LUGANO ANTIDEMOCRATICA
Il municipio di Lugano si conferma un soggetto disonesto, arrogante e
antidemocratico. In occasione dell'incontro con il Consiglio di Stato e con alcuni sindaci
del Luganese, da cui sarebbe dovuta scaturire una soluzione definitiva all'ubicazione del
centro sociale, il sindaco-dittatore Giorgio Giudici si è tolto la maschera che aveva
portato per alcuni mesi. Durante l'estate sembrava infatti che il più acerrimo nemico del
Csoa fosse disposto a mettere a disposizione l'ex deposito Act quale sede definitiva per
il Csoa. Non si trattava di una semplice "voce di corridoio", ma del risultato
di una lunga trattativa portata avanti con il Consiglio di Stato, in particolare con
Pietro Martinelli. Fu proprio quest'ultimo a comunicarci, in occasione di un
incontro nel mese di giugno, le "buone intenzioni" del sindaco-dittatore di
Lugano. In realtà di buono non c'era proprio nulla. L'apertura di Giudici si è rivelata
una semplice mossa strategica, che ben si inserisce nel contesto della politica fortemente
autoritaria portata avanti dal municipio di Lugano nei confronti di tutte le realtà
antagoniste, che legittimamente rivendicano il diritto di cittadinanza.
Probabilmente anche lo stesso Consiglio di Stato, unico interlocutore politico che sin qui
ha assunto un atteggiamento tutto sommato rispettoso e ragionevole nei confronti
dell'esperienza di autogestione, ha peccato di ingenuità. Come si è potuto credere ad un
uomo con una così scarsa cultura democratica?

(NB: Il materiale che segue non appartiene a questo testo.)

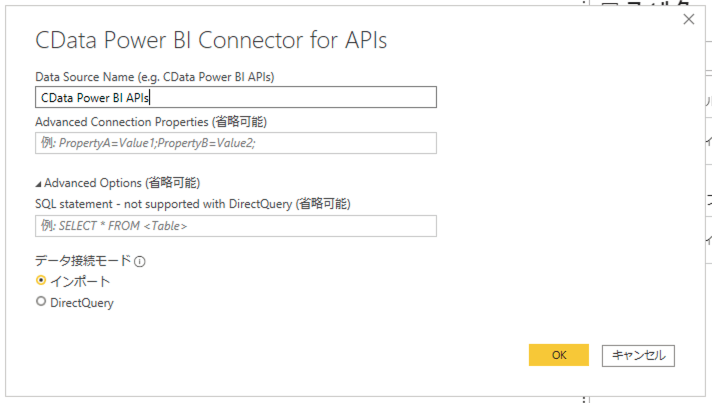The width and height of the screenshot is (712, 403).
Task: Click the Advanced Connection Properties label text
Action: click(x=150, y=122)
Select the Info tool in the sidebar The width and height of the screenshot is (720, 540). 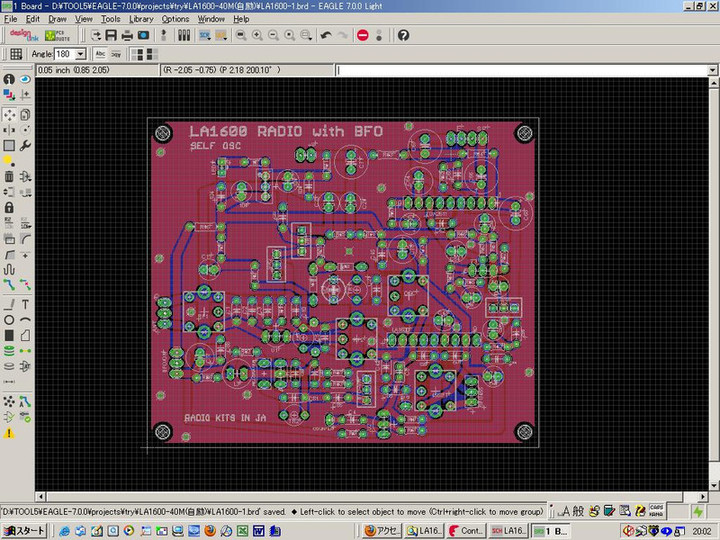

Come si è potuto credere ad un politico
che opera ad esclusivo servizio della piazza finanziaria luganese e dei suoi frequentatori
e che calpesta i diritti di qualsiasi minoranza? Come si è potuto credere a colui che
rivendica un diritto di proprietà sulla città di Lugano, dalla quale vorrebbe escludere
i tossicomani (Giudici
ha definito l'impiego dei securitas per farli allontanare da Piazza Indipendenza «un buon
esempio di collaborazione fra pubblico e privato»), gli omosessuali, e persino gli
anziani e gli andicappati (L'Act si rifiuta di acquistare bus senza barriere
architettoniche per evitare «inutili perdite di tempo»)?
L'abbandno del tavolo delle trattative da parte del sindaco-dittatore era dunque
un'ipotesi tutt'altro che imprevedibile.
Al Consiglio di Stato va tuttavia riconosciuto il merito di aver capito che il Csoa è una
realtà gestita da persone serie e mature e che non può essere sradicata, nè attraverso
pratiche di delegittimazione nè (tantomeno) attraverso azioni di polizia. E questo
nonostante l'intransigenza, del tutto ingiustificata, del municipio di Canobbio, che da
mesi chiede lo sgombero forzato dell'attuale sede del Maglio. Una sede non gradita nemmeno
ai militanti del Csoa, ma che va difesa in attesa dell'individuazione di un'ubicazione
all'interno del tessuto urbano.
In occasione dell'incontro fra una delegazione del Csoa e il Consiglio di Stato del 24
settembre, abbiamo chiesto allo stesso Cds una denuncia pubblica contro il municipio di
Lugano. La richiesta è però stata respinta in quanto Lugano «rappresenta un terzo dei
redditi di tutta l'economia cantonale» ci è stato risposto.
A questo punto auspichiamo che il Ticino sedicente democratico si dia una mossa ed
intraprenda i passi necessari per costringere la città più importante del cantone ad
assumersi le proprie responsabilità fino in fondo. Pensiamo in modo particolare a quei
politici, alcuni dei quali rappresentati nell'esecutivo luganese, che nei mesi scorsi
hanno in qualche modo riconosciuto il valore sociale dell'autogestione e la necessità che
questa trovi un giusto spazio in città.